Problem statement :: Replace "Contattaci" with "Contatti" in everything from the line with "Facebook (546, 1788)" down to the line with "[tiktok] (1130, 26)", leaving all else in the listing as it is. Give back only those lines, without the pictures.

(Records about locating elements on screens)
.....

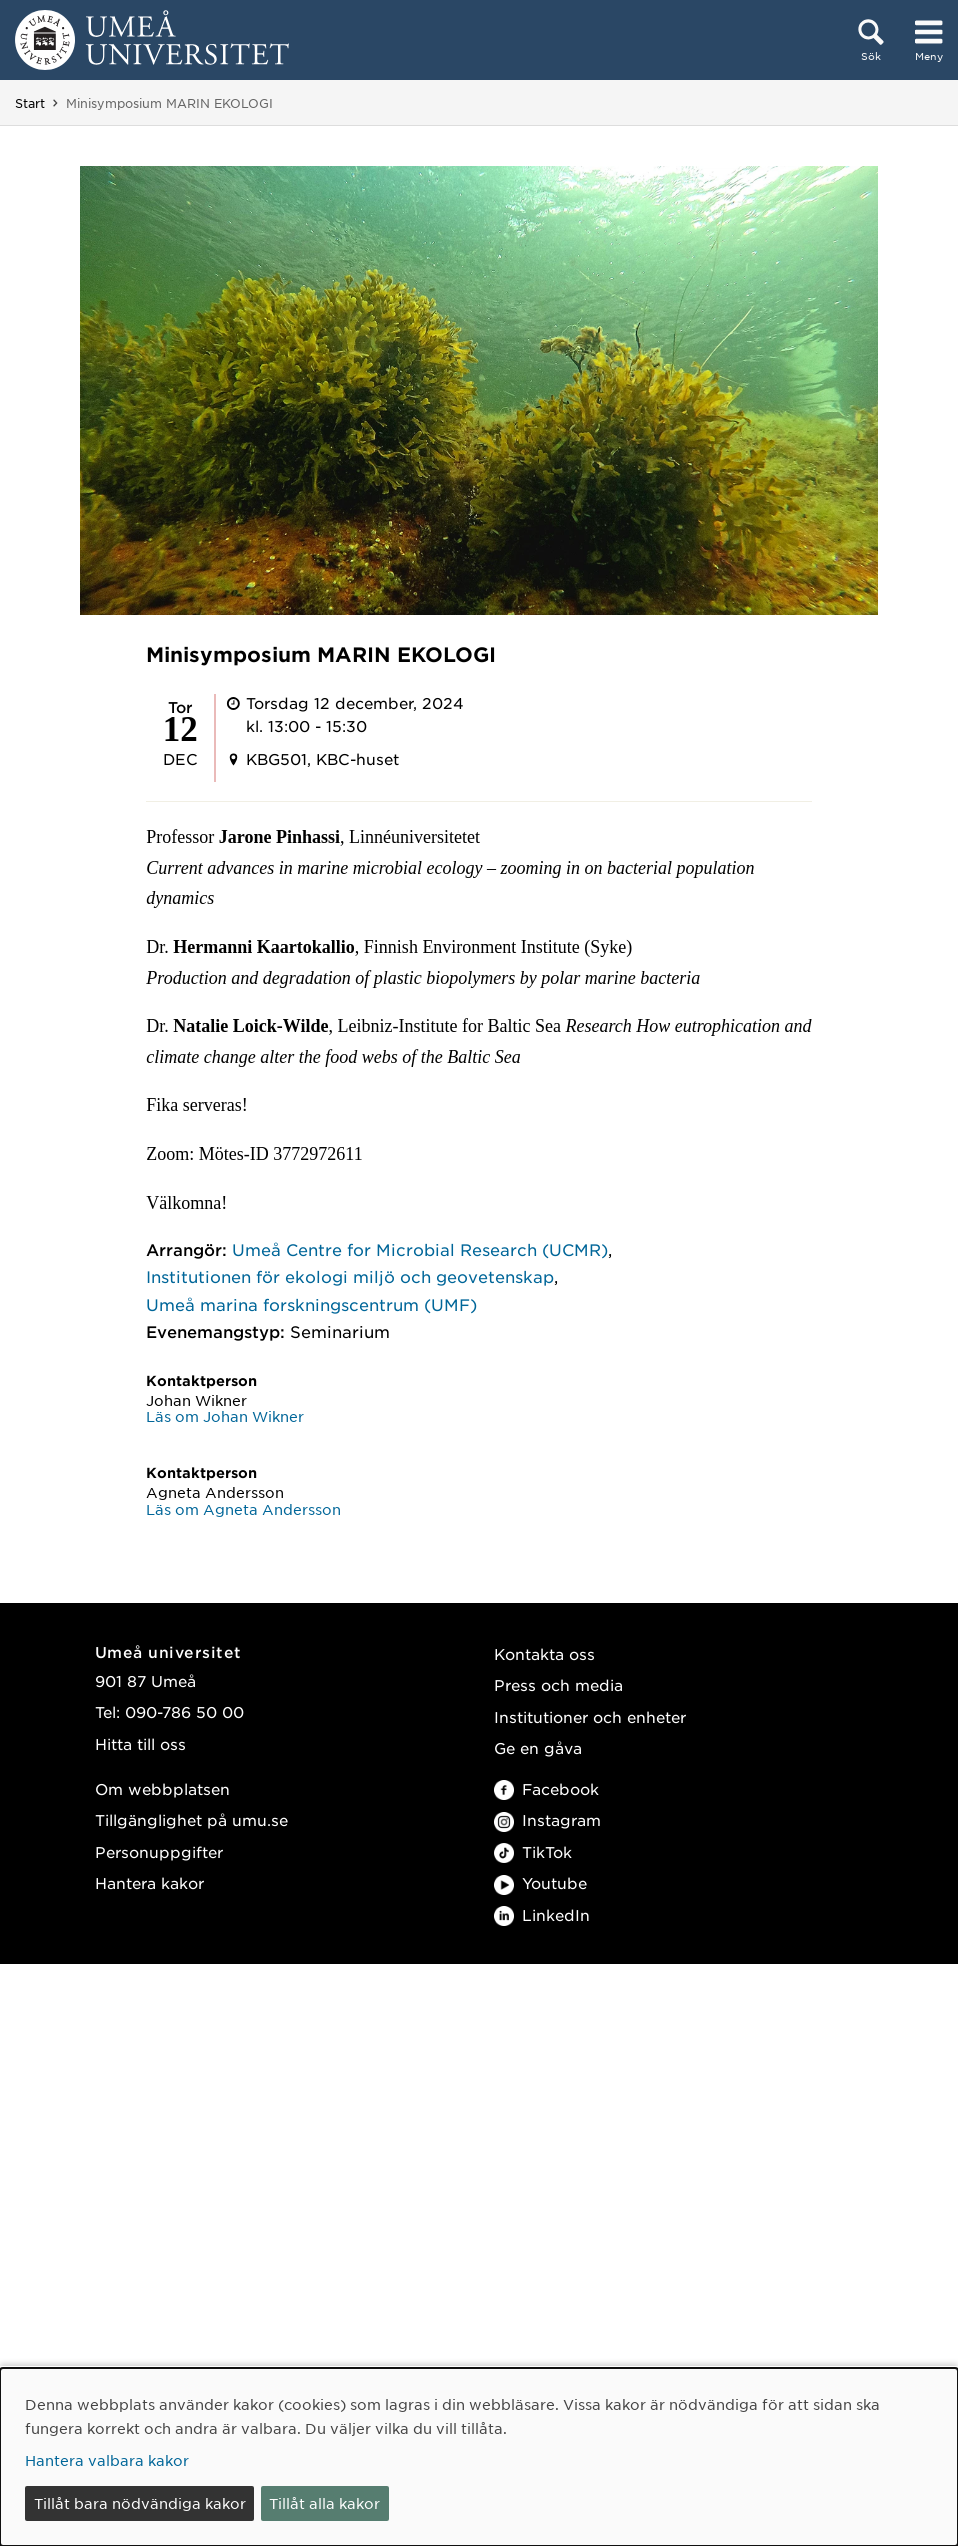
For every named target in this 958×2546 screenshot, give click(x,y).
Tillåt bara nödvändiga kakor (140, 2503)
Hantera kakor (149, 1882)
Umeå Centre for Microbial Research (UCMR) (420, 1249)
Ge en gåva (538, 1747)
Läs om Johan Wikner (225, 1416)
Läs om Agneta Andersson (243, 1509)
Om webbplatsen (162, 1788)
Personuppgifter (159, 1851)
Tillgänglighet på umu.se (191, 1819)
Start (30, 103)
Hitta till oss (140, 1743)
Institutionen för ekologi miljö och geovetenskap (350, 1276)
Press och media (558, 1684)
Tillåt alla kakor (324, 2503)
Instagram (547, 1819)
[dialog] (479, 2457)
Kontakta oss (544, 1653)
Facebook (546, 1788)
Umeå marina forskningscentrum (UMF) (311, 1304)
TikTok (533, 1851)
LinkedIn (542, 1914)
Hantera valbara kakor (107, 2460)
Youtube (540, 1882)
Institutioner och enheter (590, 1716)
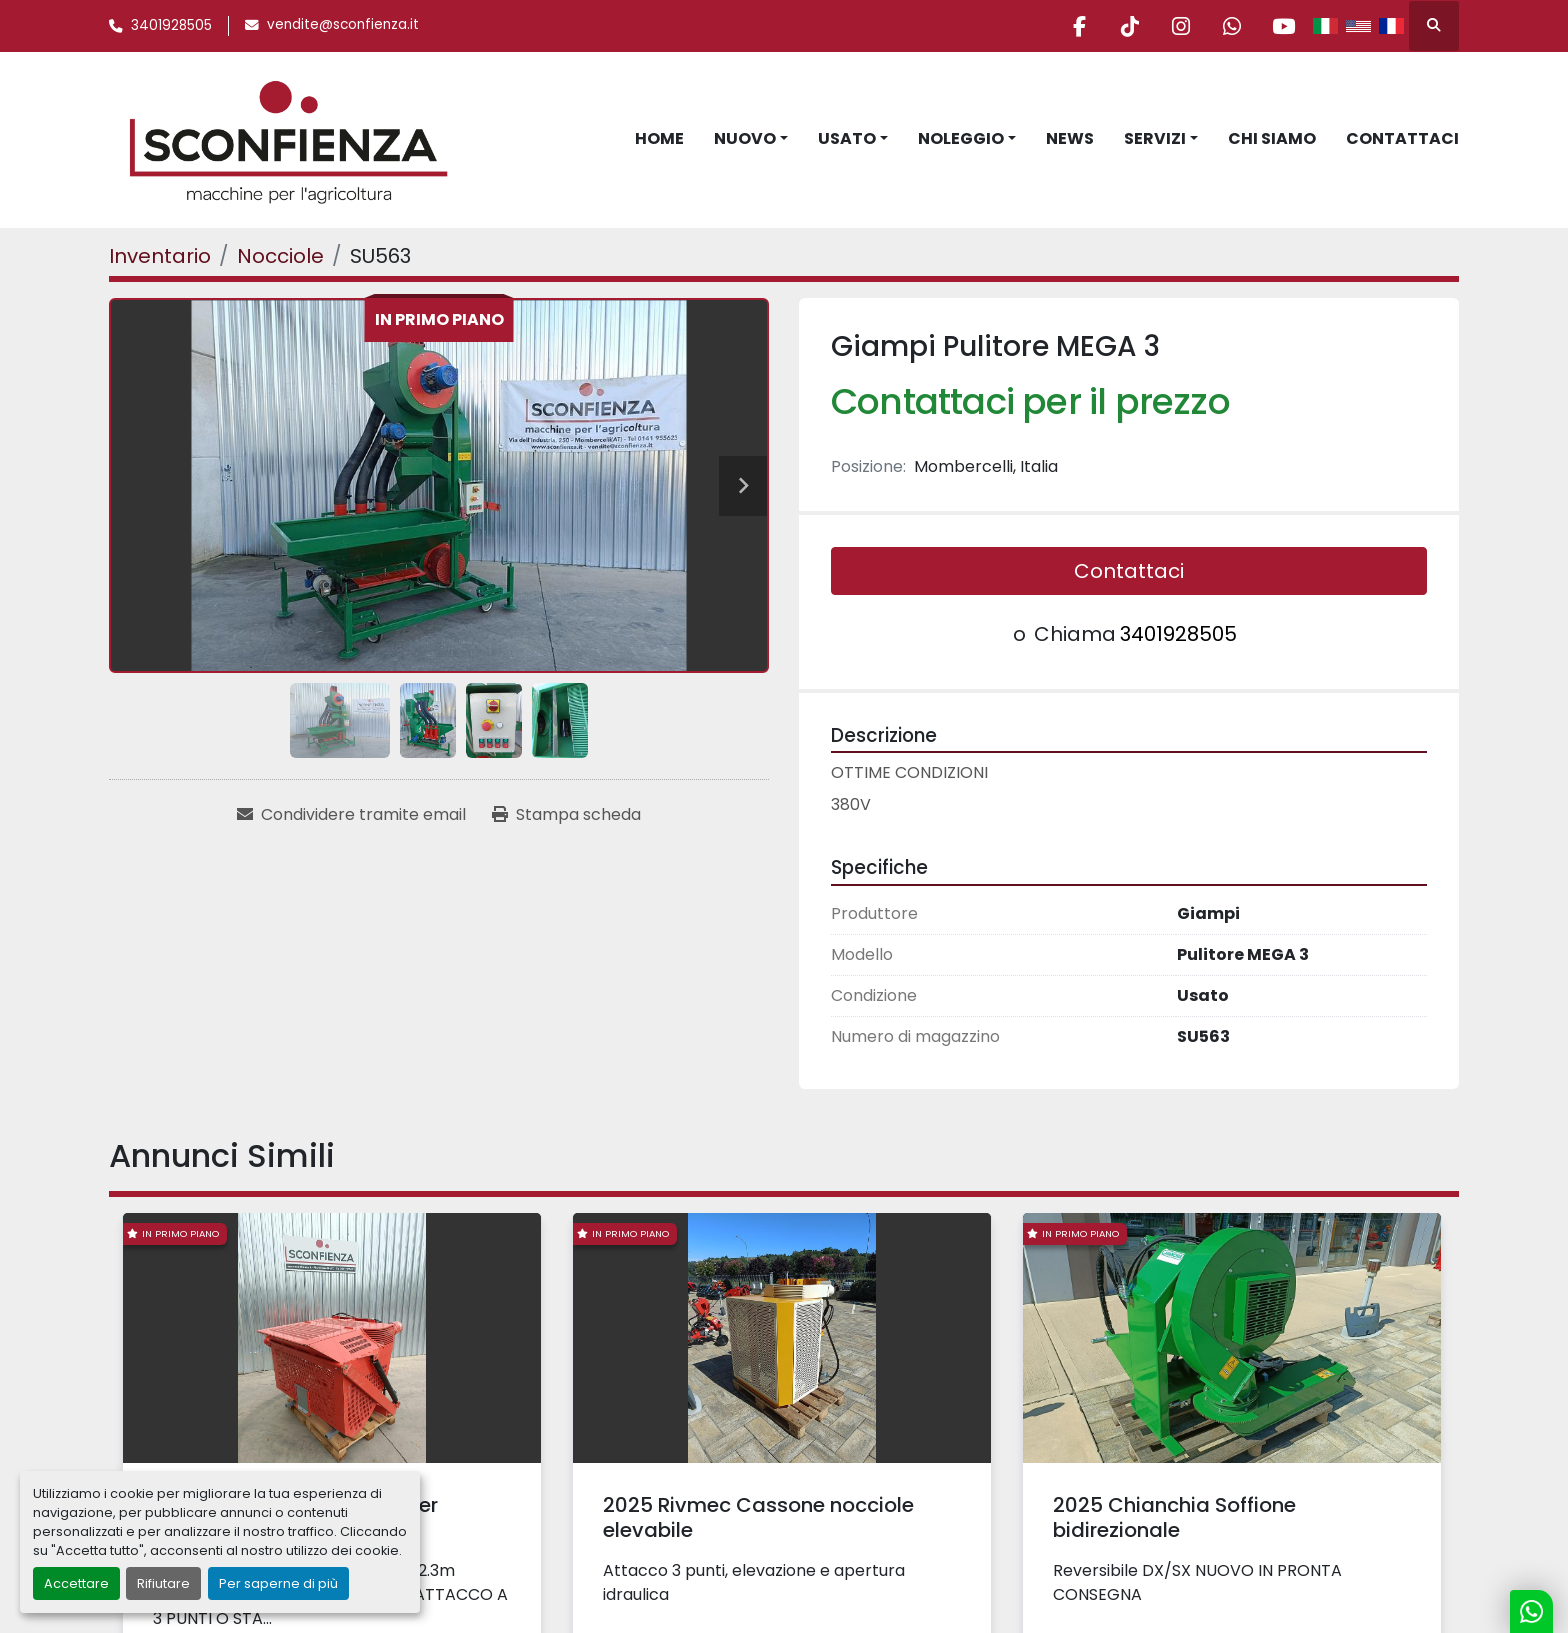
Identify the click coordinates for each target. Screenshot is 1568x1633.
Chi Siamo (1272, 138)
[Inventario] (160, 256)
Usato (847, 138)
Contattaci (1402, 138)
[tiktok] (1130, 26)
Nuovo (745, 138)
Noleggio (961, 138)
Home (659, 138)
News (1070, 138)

.....

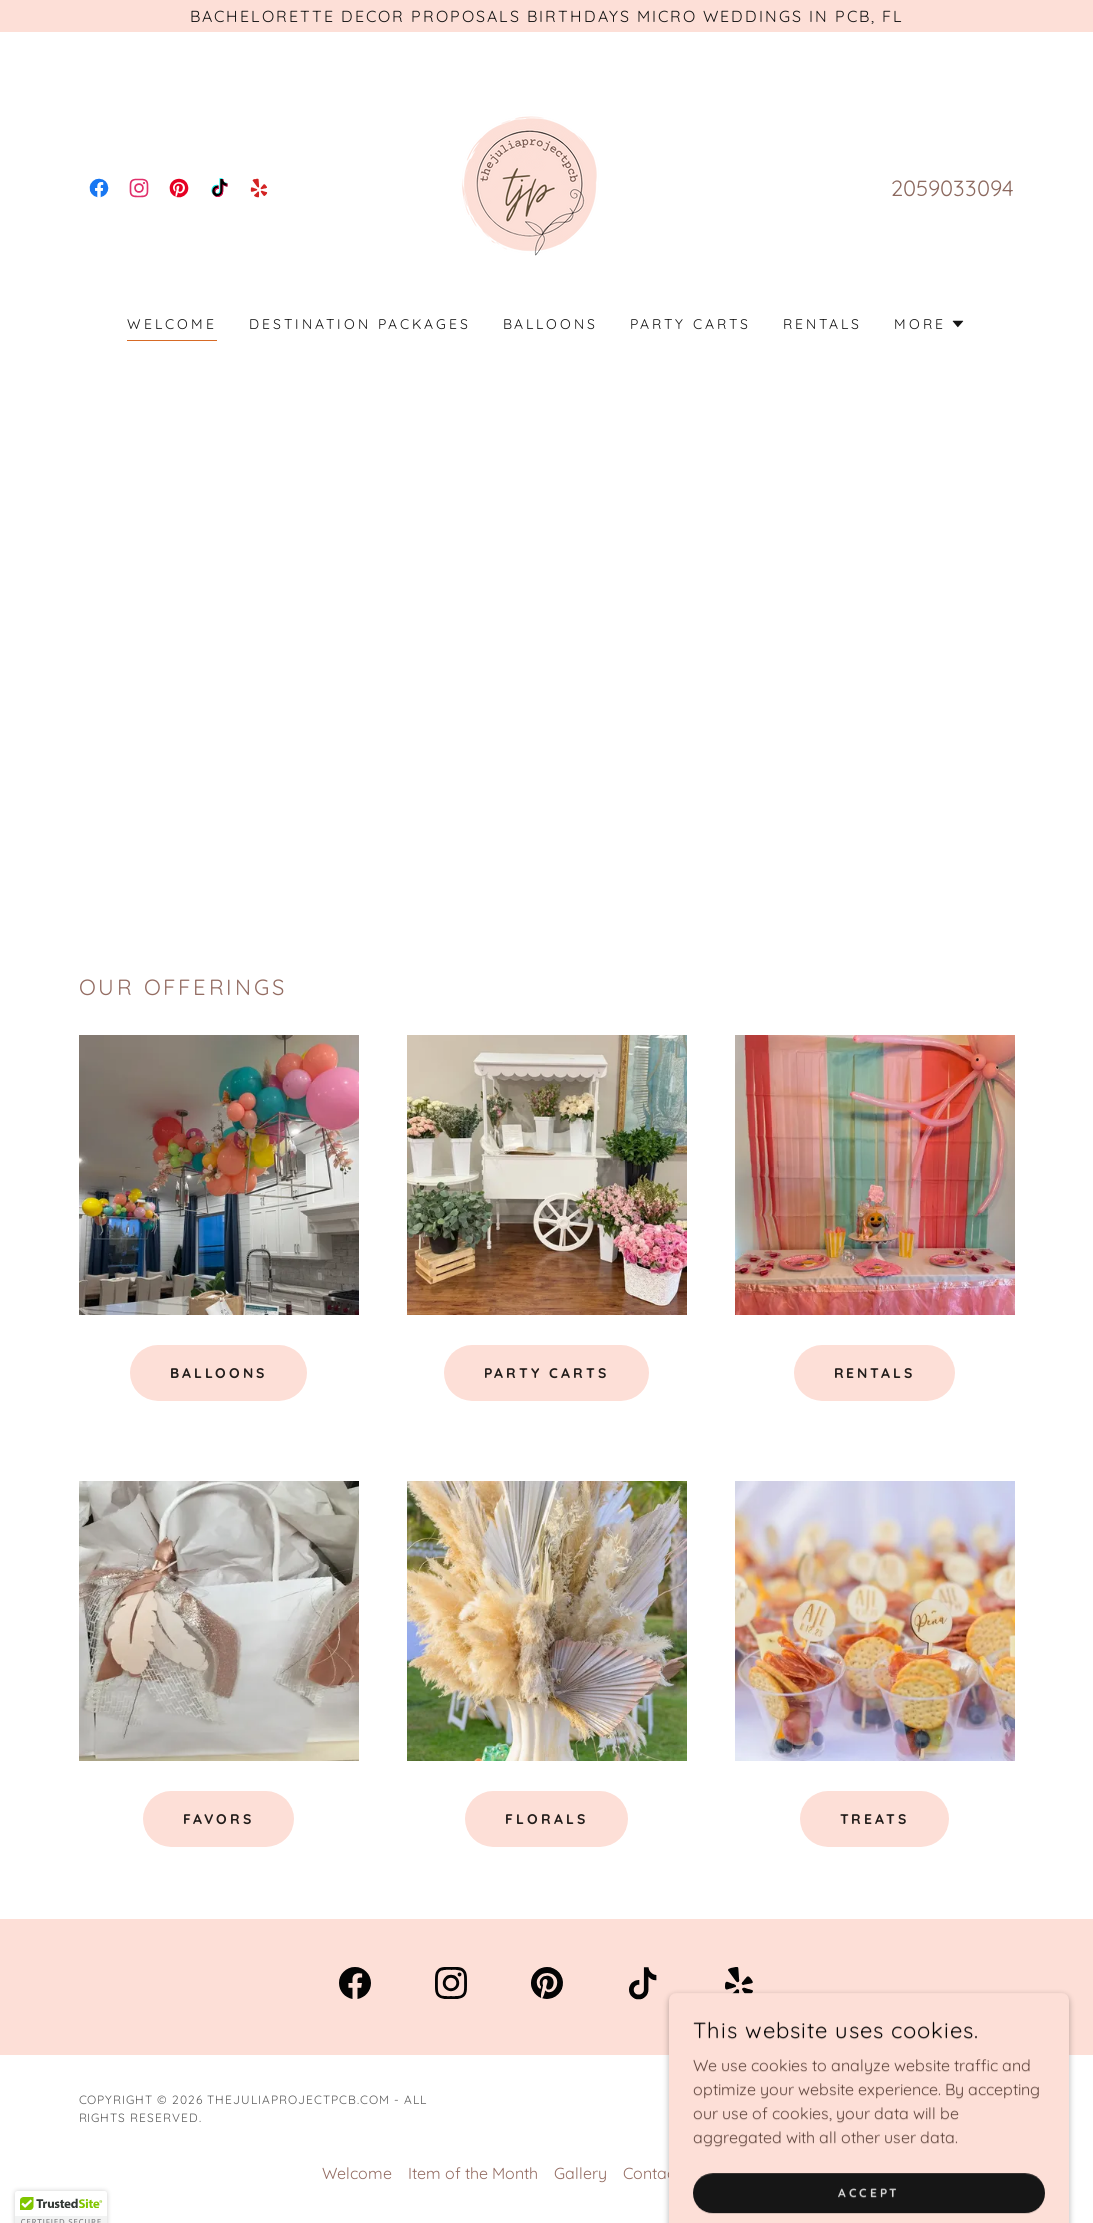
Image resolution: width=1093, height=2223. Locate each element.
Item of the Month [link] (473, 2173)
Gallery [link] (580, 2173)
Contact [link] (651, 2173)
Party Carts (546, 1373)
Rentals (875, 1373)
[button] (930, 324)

.....

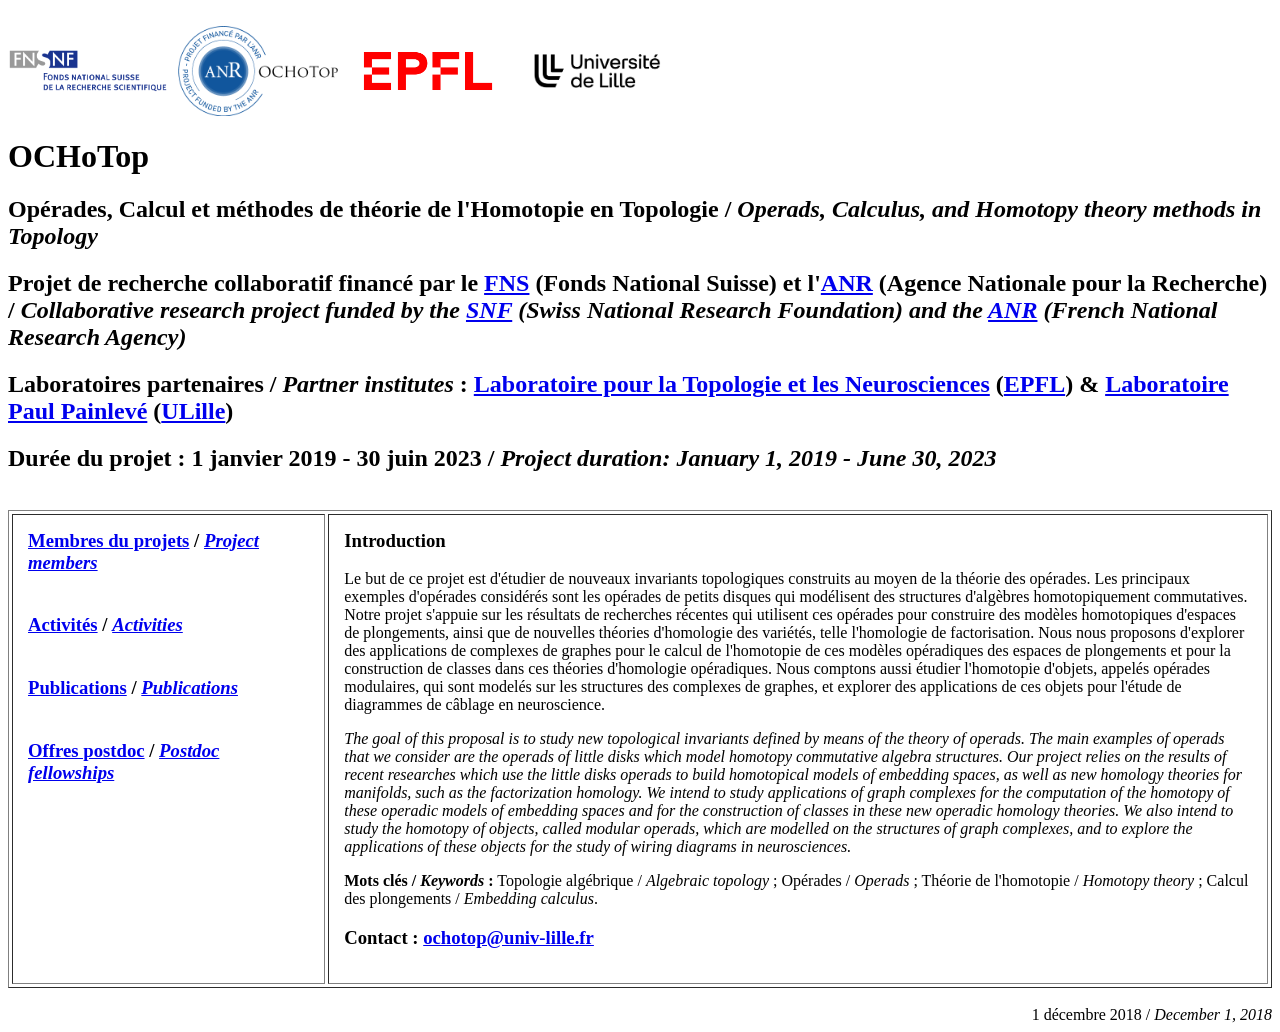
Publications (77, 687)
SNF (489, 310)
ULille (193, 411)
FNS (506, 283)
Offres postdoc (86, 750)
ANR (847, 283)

.....

Exercise response ::
Facebook (546, 1788)
Umeå marina forskningscentrum (UMF) (311, 1304)
TikTok (533, 1851)
LinkedIn (542, 1914)
Hantera valbara kakor (107, 2460)
Youtube (540, 1882)
Institutioner och enheter (590, 1716)
Identify the click coordinates for each target. Screenshot is 1568x1633.
Chi Siamo (1272, 138)
[Inventario] (160, 256)
Usato (847, 138)
Contatti (1402, 138)
[tiktok] (1130, 26)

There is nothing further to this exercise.